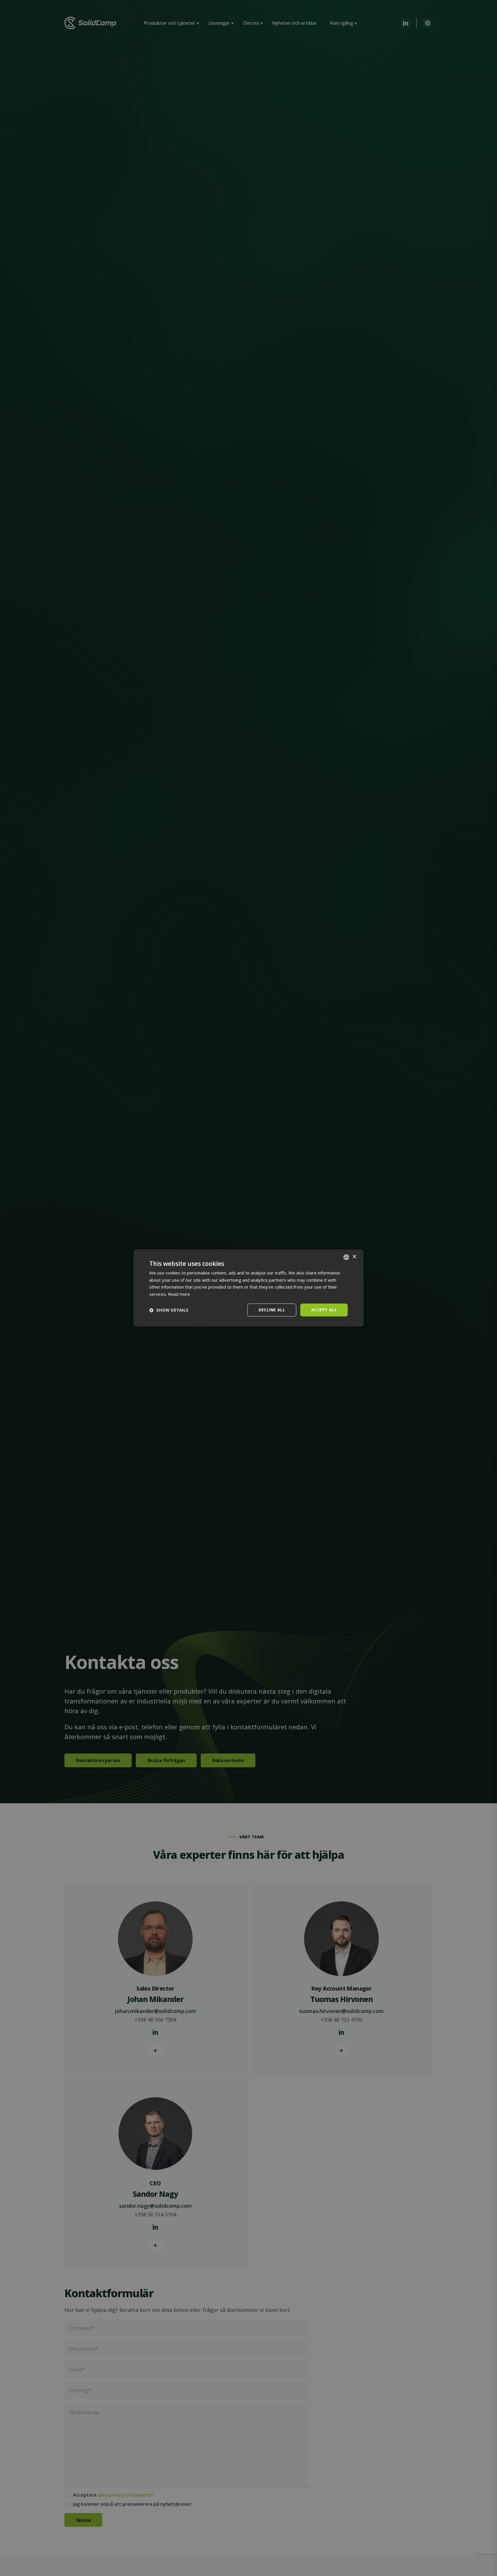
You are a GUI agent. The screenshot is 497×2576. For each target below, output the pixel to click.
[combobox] (346, 1257)
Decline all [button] (272, 1309)
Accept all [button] (324, 1309)
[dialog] (248, 1288)
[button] (168, 1310)
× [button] (354, 1257)
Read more (179, 1294)
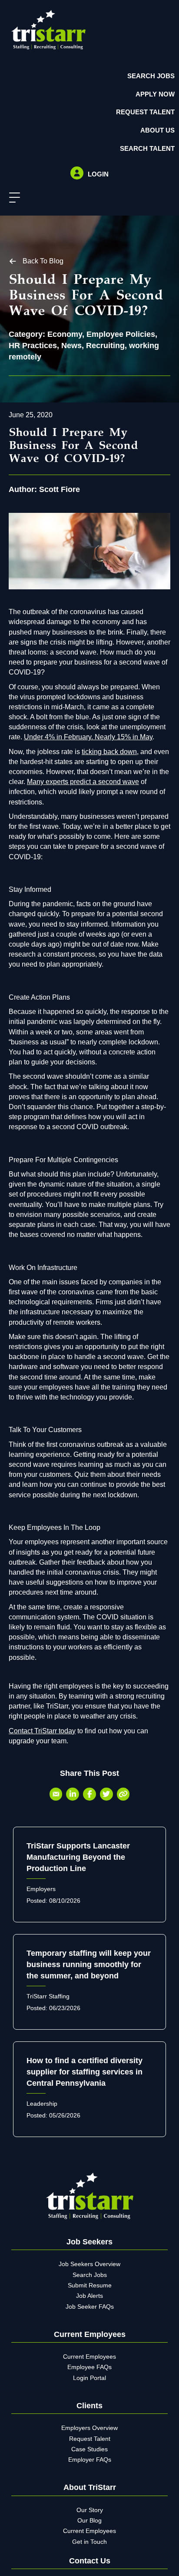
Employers (41, 1888)
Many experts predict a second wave (83, 781)
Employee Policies (120, 334)
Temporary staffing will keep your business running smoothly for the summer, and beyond (89, 1964)
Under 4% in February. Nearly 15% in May (88, 737)
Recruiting (105, 345)
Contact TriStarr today (42, 1731)
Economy (64, 334)
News (71, 345)
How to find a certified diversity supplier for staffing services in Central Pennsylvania (85, 2071)
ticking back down (109, 751)
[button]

• What to work on: Leaving the pictures aside, write out only the lines from the one containing "[button] (354, 1257)" through the end of the material, exactly as they stand.

• Your response:
× [button] (354, 1257)
Read more (179, 1294)
Employers (41, 1888)
Many experts predict a second wave (83, 781)
Employee Policies (120, 334)
Temporary staffing will keep your business running smoothly for the summer, and beyond (89, 1964)
Under 4% in February. Nearly 15% in May (88, 737)
Recruiting (105, 345)
Contact TriStarr today (42, 1731)
Economy (64, 334)
News (71, 345)
How to find a certified diversity supplier for staffing services in Central Pennsylvania (85, 2071)
ticking back down (109, 751)
[button]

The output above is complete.